When I enumerate and think why, I’m reminded of a former staff member who frequently commented that she always felt “stuck on start.” She knew broadly where she wanted to end up, but she couldn’t figure out what that first action step should be. I thought about my big unattained goal, and realized that I, too, have been stuck on start and not very clear about how to get to where I want to go. Resolution number one, therefore, will be to clarify that, and figure out that first step.

I have to smile. One of the things I cherish about consulting is that I have that luxury of stepping back, viewing the big picture and then figuring out how my client needs to address the problem. That is, I clarify for them what the steps should be. But when it comes to myself, I’m too often either overwhelmed by the magnitude of what I think I want to accomplish overall, or I’m too deep in the trenches to think about where I’m going.

Resolution two, therefore, is to apply resolution one to all the things I want to get done.



Janet Levine is a fundraising consultant. She can be reached at jlevine@levinemorton.com. Her online grantwriting class is available at www.levinemorton.com/classes.html.

Sunday, December 7, 2008

What Keeps You Too Busy to Fundraise?

Recently, I was preparing a workshop called (cleverly) Never Too Busy To Fundraise. It was geared for small shops and the original intent was to focus on those tried and true best practices that, if applied, almost guarantees some fundraising success. But that “if applied,” kept grabbing at me.

I realized that, for most of us, it’s not so much that we don’t know what to do, or even how to do it (though more of us suffer from the latter than the former). The real problem is that we are, literally, too busy to fundraise. There are too many things on our plate, too many competing priorities.

In my last two jobs I was always frustrated by the myriad meetings I had to attend. In one of these jobs, after I blocked out all my “required” meetings, I had about 35 minutes a week unscheduled. While my job description had 40% of my time dedicated to fundraising, in reality, I only had about .02% of the week available to focus on raising funds. Worse, whenever a meeting was cancelled and I miraculously found myself with an hour or so to spare, I found myself going into panic mode. What should I do? So many things to accomplish. Too little time. And before I knew it, 45 minutes were gone, and I hadn’t gotten anything done.

As I thought about these jobs, and the upcoming workshop, I realized that there were two things that were vital to a successful fundraising program.

The first is a commitment by you, your board, your boss to the fact that fundraising is an significant part of your job. Note that something written in your job description does not equal a commitment. A commitment means that time for fund development is carved out and some of your responsibilities may have to be delegated elsewhere.

The second is a plan to incorporate fundraising into all those other elements and to fit in the time you’re dedicating to this function.

At my workshop, I asked the students to write down the things that kept them from fundraising, how important those things were to the success of their job, and what they might be able to do about those things.
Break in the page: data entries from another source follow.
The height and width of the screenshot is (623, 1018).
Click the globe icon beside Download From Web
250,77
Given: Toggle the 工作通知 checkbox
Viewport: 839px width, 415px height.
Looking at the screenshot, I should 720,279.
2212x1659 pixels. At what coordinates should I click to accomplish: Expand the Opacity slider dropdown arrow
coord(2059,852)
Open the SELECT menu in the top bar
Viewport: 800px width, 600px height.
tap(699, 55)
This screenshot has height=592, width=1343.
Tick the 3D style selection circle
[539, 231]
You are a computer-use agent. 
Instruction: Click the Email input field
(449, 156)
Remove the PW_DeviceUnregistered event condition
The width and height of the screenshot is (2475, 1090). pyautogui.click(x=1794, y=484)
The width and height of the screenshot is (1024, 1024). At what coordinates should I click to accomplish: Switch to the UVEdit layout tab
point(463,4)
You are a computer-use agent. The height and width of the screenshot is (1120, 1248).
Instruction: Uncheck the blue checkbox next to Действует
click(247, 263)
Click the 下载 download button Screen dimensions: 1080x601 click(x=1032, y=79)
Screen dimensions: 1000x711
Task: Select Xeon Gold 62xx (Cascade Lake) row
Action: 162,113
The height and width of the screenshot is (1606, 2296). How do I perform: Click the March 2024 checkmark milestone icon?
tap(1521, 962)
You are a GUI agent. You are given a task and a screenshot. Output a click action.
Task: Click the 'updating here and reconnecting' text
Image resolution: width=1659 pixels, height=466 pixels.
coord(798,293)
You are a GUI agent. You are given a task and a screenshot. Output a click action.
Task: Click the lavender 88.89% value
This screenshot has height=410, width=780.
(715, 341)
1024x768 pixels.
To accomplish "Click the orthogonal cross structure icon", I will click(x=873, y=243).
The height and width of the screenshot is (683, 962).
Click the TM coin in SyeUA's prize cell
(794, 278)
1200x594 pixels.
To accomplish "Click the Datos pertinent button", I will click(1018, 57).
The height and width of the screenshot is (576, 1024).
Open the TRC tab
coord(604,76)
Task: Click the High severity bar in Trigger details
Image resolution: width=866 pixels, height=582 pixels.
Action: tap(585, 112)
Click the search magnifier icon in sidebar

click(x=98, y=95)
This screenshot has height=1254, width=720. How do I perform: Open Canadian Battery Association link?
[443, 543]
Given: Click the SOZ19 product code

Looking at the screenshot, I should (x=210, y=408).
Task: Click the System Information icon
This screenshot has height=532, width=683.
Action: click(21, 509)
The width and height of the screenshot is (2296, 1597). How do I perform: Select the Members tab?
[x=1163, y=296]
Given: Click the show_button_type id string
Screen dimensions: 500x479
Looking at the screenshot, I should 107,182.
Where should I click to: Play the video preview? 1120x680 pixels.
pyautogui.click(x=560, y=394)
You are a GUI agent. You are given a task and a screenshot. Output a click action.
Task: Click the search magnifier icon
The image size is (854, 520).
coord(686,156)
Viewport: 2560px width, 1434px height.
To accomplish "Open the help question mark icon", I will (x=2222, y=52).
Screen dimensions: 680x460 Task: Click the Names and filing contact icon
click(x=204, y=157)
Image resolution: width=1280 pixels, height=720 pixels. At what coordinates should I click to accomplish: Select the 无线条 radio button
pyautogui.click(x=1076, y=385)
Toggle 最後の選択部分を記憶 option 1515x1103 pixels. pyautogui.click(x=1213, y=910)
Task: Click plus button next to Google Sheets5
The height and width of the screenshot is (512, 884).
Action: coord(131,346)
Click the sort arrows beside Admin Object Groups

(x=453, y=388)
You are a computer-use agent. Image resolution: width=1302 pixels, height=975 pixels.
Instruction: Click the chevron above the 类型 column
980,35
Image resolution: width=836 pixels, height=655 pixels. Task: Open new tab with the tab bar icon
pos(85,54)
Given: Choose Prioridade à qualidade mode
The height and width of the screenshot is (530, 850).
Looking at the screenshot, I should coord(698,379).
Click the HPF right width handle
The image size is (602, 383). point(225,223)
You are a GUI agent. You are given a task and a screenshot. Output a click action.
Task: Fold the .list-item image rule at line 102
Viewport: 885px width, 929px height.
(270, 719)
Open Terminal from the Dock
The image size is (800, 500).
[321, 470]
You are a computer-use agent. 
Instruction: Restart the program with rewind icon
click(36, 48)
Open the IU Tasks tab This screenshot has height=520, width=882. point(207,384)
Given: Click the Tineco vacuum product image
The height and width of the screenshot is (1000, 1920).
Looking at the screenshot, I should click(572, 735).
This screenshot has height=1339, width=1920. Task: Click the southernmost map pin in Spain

If you are consistently too busy to fundraise, try this exercise. And be honest. You don’t have to show this list to anyone. In fact, several of the people who took that particular workshop later confessed that if they were truthful, the biggest impediment to fundraising was their fear. Sometimes one person told me, she actually booked staff meetings in order to avoid making a phone call or writing an email to a prospective donor.

There’s no shame in that. Just understand what your barriers are, and then look at ways to overcome them.